*** Passage fourni

Cent ans! Voilà cent ans que les Goncourt s’attablent chez Drouant le premier mardi de chaque mois, pour converser, batailler, primer et ripailler. Une fidélité exemplaire attestée par l’afflux de périphrases culinaires attachées au jury. Les dix de chez Drouant, les couverts du Goncourt, les convives de la place Gaillon… viennent à la rescousse des traqueurs de répétitions. Tandis qu’en cas de désaccord il suffit de quitter la table (ronde), comme Raymond Queneau de 1971 à sa mort.
Quant à la tambouille des prix, écoutons André Stil, académicien de 1977 à 2004: “Influencé, le Goncourt ? Oui, par la qualité de la cuisine. L’exigence littéraire renforcée. On ne peut couronner n’importe quoi, n’importe qui quand on a, d’avance, l’eau à la bouche d’un homard à la nage ou d’un carré d’agneau de Pauillac.”

******

Condensez sous forme de liste à puces le paragraphe du passage fourni qui commence par « Cent ans! », en conservant ses faits principaux.

*** Données fournies

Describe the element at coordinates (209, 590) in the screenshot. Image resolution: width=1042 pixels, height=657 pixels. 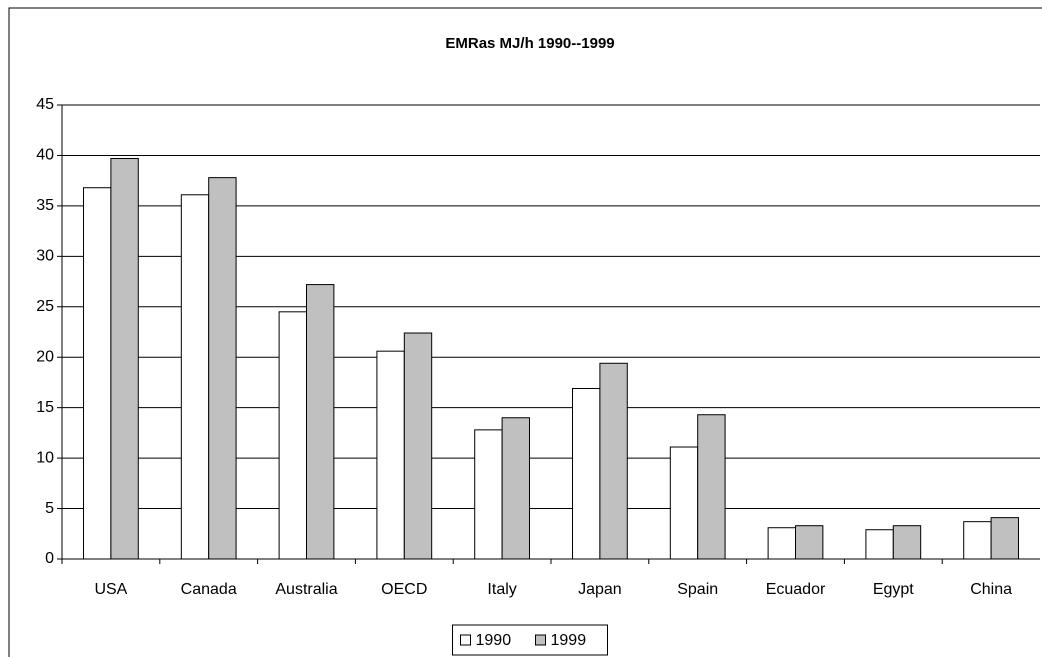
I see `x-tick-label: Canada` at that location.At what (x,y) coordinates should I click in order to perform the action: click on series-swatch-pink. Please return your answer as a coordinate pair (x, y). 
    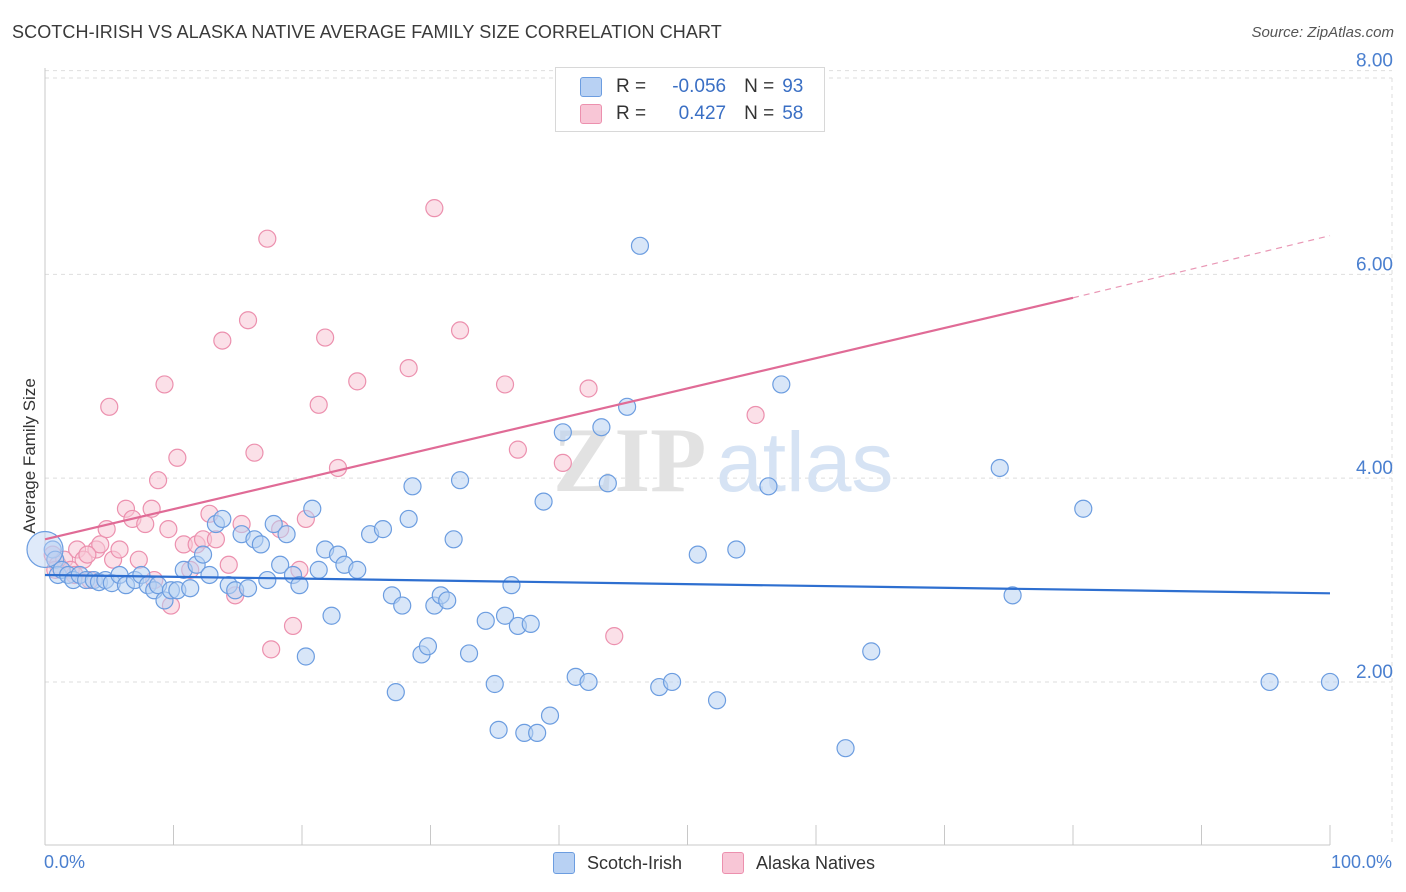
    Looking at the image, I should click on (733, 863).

******

Solution proposée:
- Depuis cent ans, les Goncourt se réunissent chez Drouant le premier mardi de chaque mois pour converser, batailler, primer et ripailler.
- Cette fidélité se traduit par de nombreuses périphrases culinaires désignant le jury (« les dix de chez Drouant », « les couverts du Goncourt », « les convives de la place Gaillon »), qui aident à éviter les répétitions.
- En cas de désaccord, il suffit de quitter la table (ronde), comme l'a fait Raymond Queneau de 1971 à sa mort.